Publié le 18 janvier 2026 à 20h14. L’ancien leader socialiste António José Seguro a créé la surprise en remportant le premier tour de l’élection présidentielle portugaise, ouvrant la voie à un second tour inédit face à l’extrême droite incarnée par André Ventura.
- António José Seguro arrive en tête du premier tour avec 31,1% des voix.
- André Ventura, candidat d’extrême droite, se qualifie pour le second tour avec 23,5% des voix.
- L’élection s’annonce comme la plus disputée et imprévisible des 50 dernières années au Portugal.

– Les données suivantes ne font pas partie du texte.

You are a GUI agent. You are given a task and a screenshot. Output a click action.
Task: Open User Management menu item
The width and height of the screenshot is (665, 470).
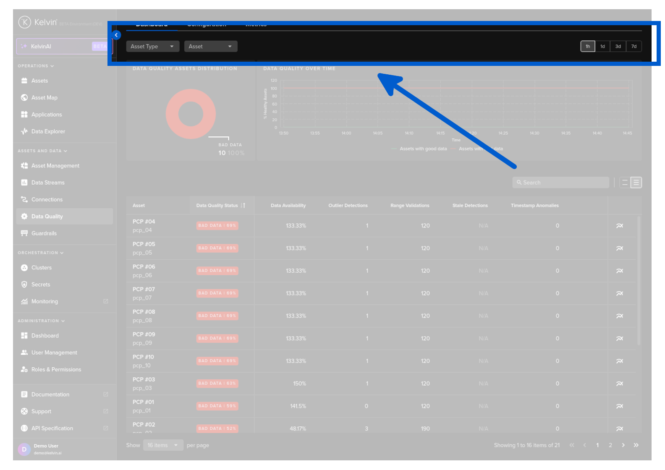click(54, 353)
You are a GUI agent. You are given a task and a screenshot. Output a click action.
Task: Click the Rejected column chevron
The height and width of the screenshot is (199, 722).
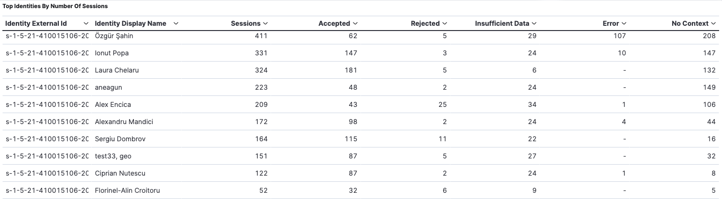445,23
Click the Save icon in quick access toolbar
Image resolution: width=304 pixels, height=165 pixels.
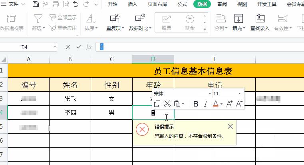tap(36, 4)
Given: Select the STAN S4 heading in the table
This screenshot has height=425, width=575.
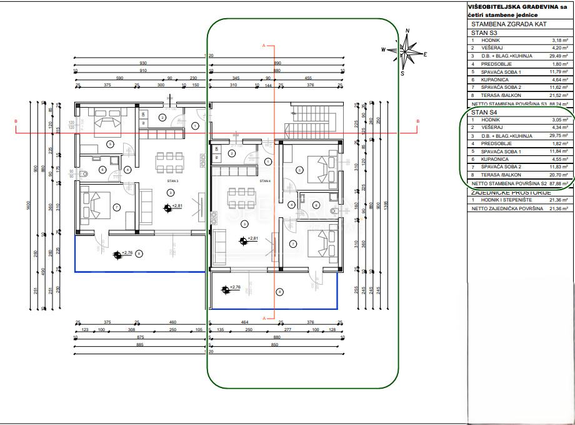Looking at the screenshot, I should 484,113.
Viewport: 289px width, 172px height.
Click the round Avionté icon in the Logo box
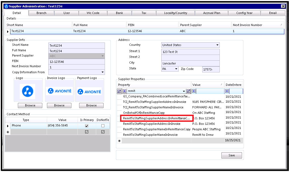pyautogui.click(x=27, y=91)
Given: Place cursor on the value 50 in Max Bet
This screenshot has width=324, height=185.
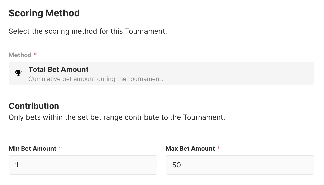Looking at the screenshot, I should click(176, 165).
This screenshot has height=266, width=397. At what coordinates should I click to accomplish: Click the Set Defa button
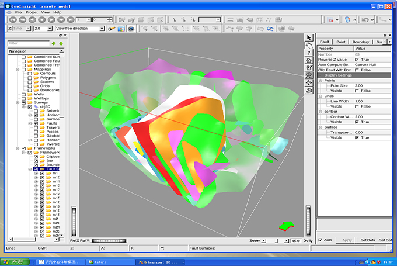click(x=367, y=240)
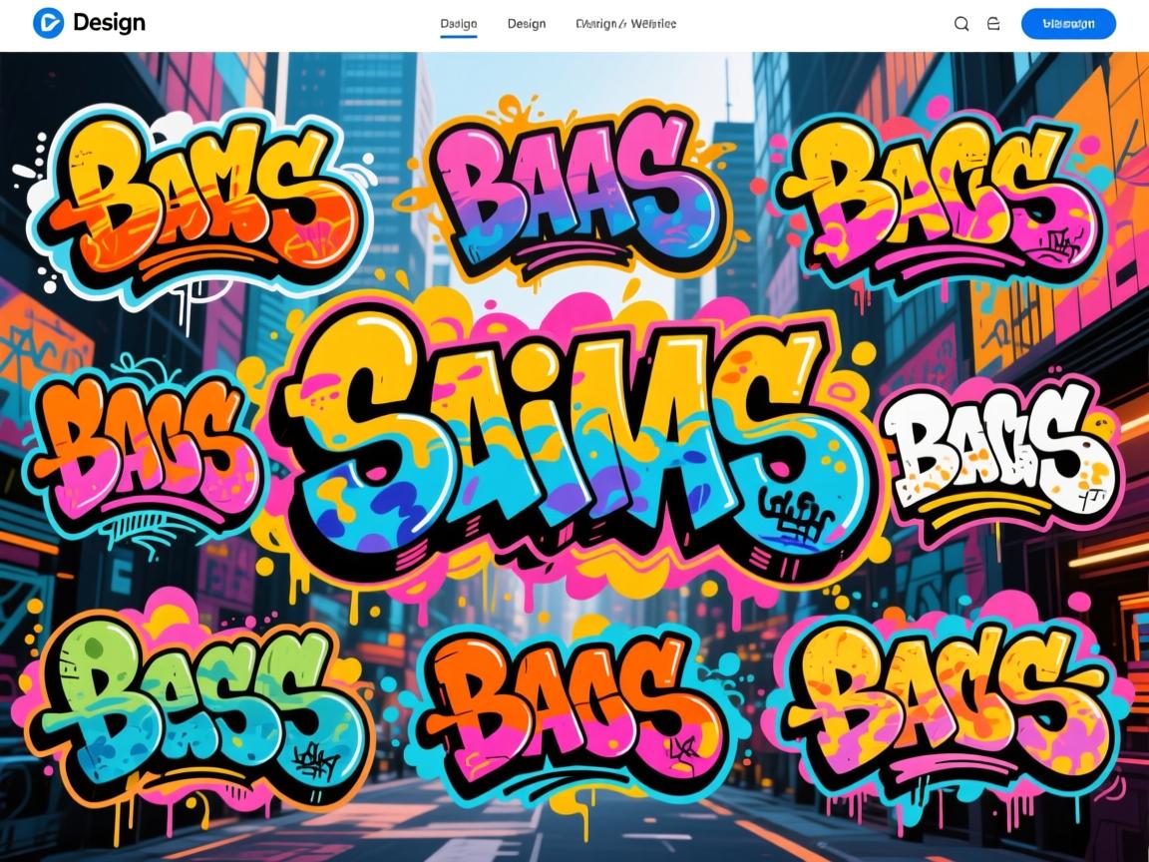Click the blue circular logo icon
The width and height of the screenshot is (1149, 862).
[x=48, y=23]
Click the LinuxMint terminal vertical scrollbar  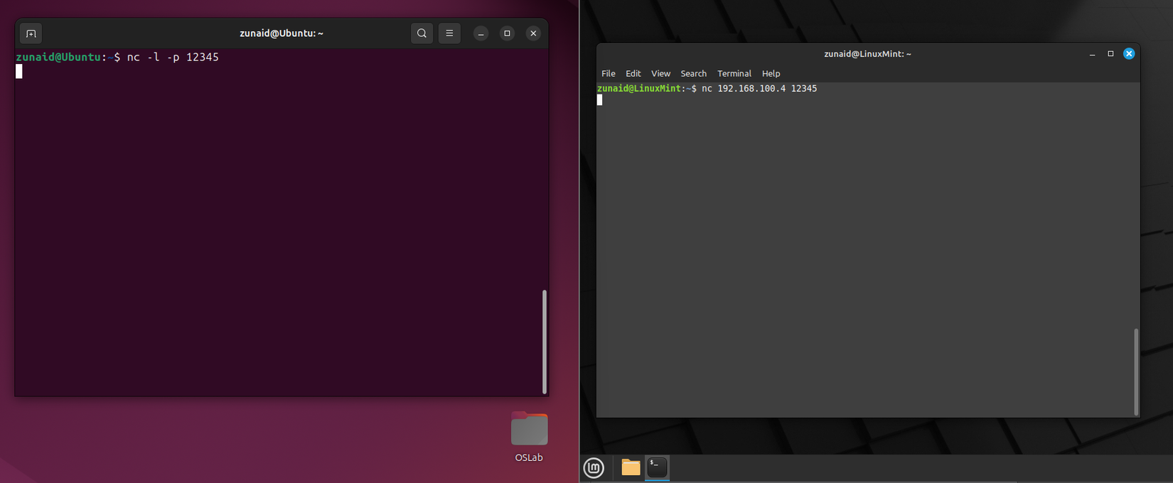pos(1136,371)
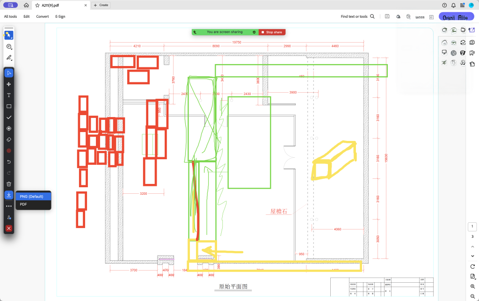
Task: Expand the three-dots more options
Action: tap(8, 206)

Le résultat du premier tour de l’élection présidentielle portugaise a pris de court les observateurs. António José Seguro, figure discrète et longtemps éloignée de la scène politique, a devancé tous ses concurrents, obtenant 31,1% des suffrages. Ce succès inattendu le place en position de force pour affronter André Ventura, le leader du parti d’extrême droite Chega, au second tour le 8 février.
Aucun des onze candidats en lice n’a réussi à franchir le seuil des 50% des voix nécessaires pour l’emporter dès le premier tour, laissant présager une campagne serrée et incertaine. Le sortant, Marcelo Rebelo de Sousa, dont le mandat s’achève, n’a pas pu se maintenir en lice.
Le second tour s’annonce comme un duel idéologique majeur. António José Seguro se présente comme un rempart contre l’extrémisme, tandis qu’André Ventura dépeint le scrutin comme un affrontement entre le camp socialiste et le reste de la nation. Dans son allocution post-électorale, Seguro a lancé un appel à l’unité démocratique :
« Entre André Ventura et moi, il y a un océan de distance. »
António José Seguro
Il a insisté sur la nécessité de vaincre « l’extrémisme et ceux qui sèment la haine ».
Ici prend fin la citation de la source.